If the Client fails to make a payment due to the Company under the Contract by the due date, then, without limiting the Company’s remedies the Client shall pay interest on the overdue sum from the due date until payment of the overdue sum, whether before or after judgment. Interest under this clause 4.8 shall accrue at the rate set under the Late Payment of Commercial Debts (Interest) Act 1998.

All amounts due under the Contract shall be paid in full without any set-off, counterclaim, deduction or withholding (other than any deduction or withholding of tax as required by law).

 

  1. DELAYS AND COMPLAINTS

In the event that the Client proves that the Services are delayed or not in accordance with the Contract, the Company shall be obliged to remedy or redeliver, at its own discretion, without undue delay. In the event that the Services continue to be not in accordance with the Contract after reasonable attempts have been made to remedy this, the Client shall be entitled to cancel the Contract in accordance with Clause 12, provided that the breach is material.

Complaints concerning delays or breach of contract shall be submitted in writing immediately after the time when the Client became or should have become aware of the matter.
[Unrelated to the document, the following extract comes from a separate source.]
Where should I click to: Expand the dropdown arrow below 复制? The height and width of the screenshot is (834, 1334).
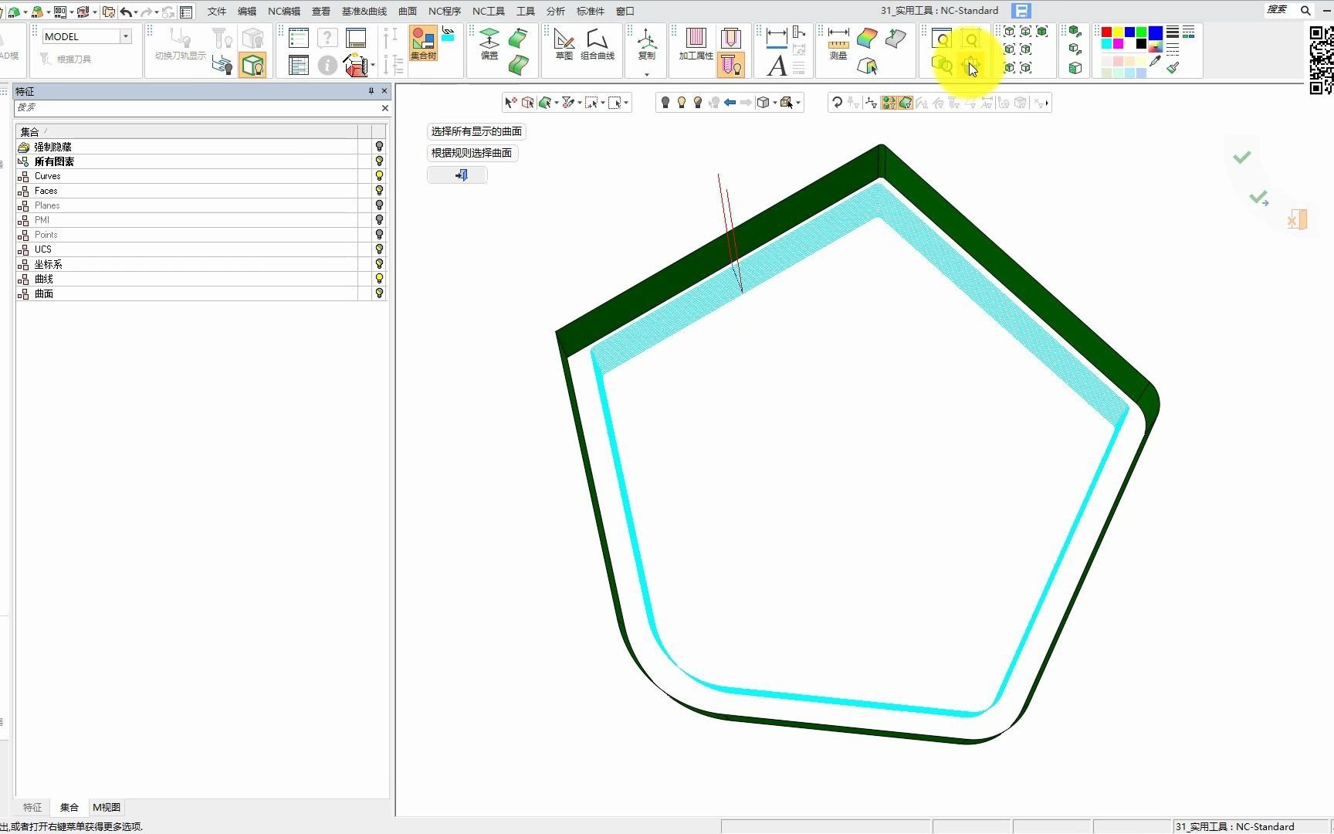(647, 74)
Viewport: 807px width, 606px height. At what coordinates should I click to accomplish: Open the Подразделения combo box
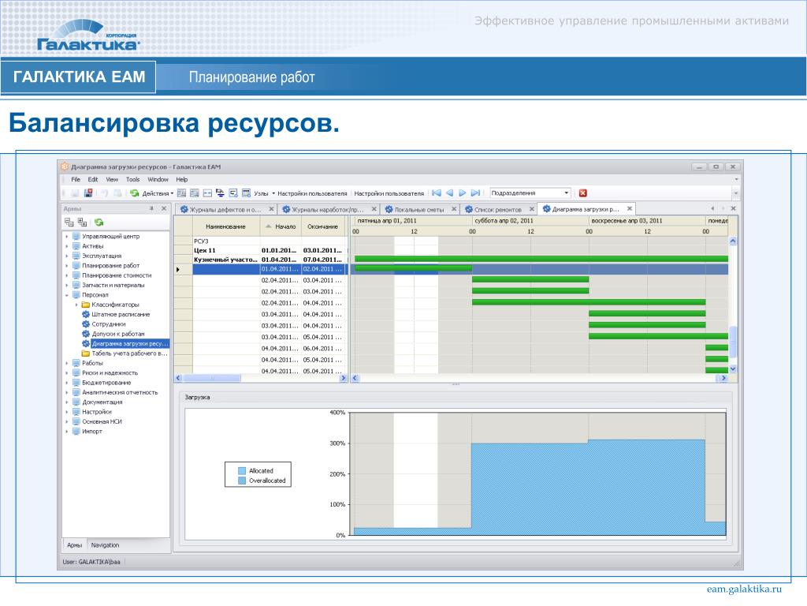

If the Client fails to bring the defect (unless by its very nature it is impossible to ascertain within such a period) to the attention of the Company within 48 hours the Client shall be deemed to have accepted the Services and shall not be entitled to assert remedies based on delays or breach of contract. 

The Client hereby acknowledges that certain Services rely upon goods and/or services being provided by Third-Party Services. The Client acknowledges that the Third-Party Services will be governed by that third parties’ terms and conditions and that the Company cannot provide any warranties in respect of the Third-Party’s Services and will not be liable to the Client for any delays and/or failings in respect of the same.  Providers of Third-Party Services may provide their own warranties to the Client and the Client must satisfy itself whether or not such warranties (where given) are acceptable for the Client’s business purposes or risk management policies.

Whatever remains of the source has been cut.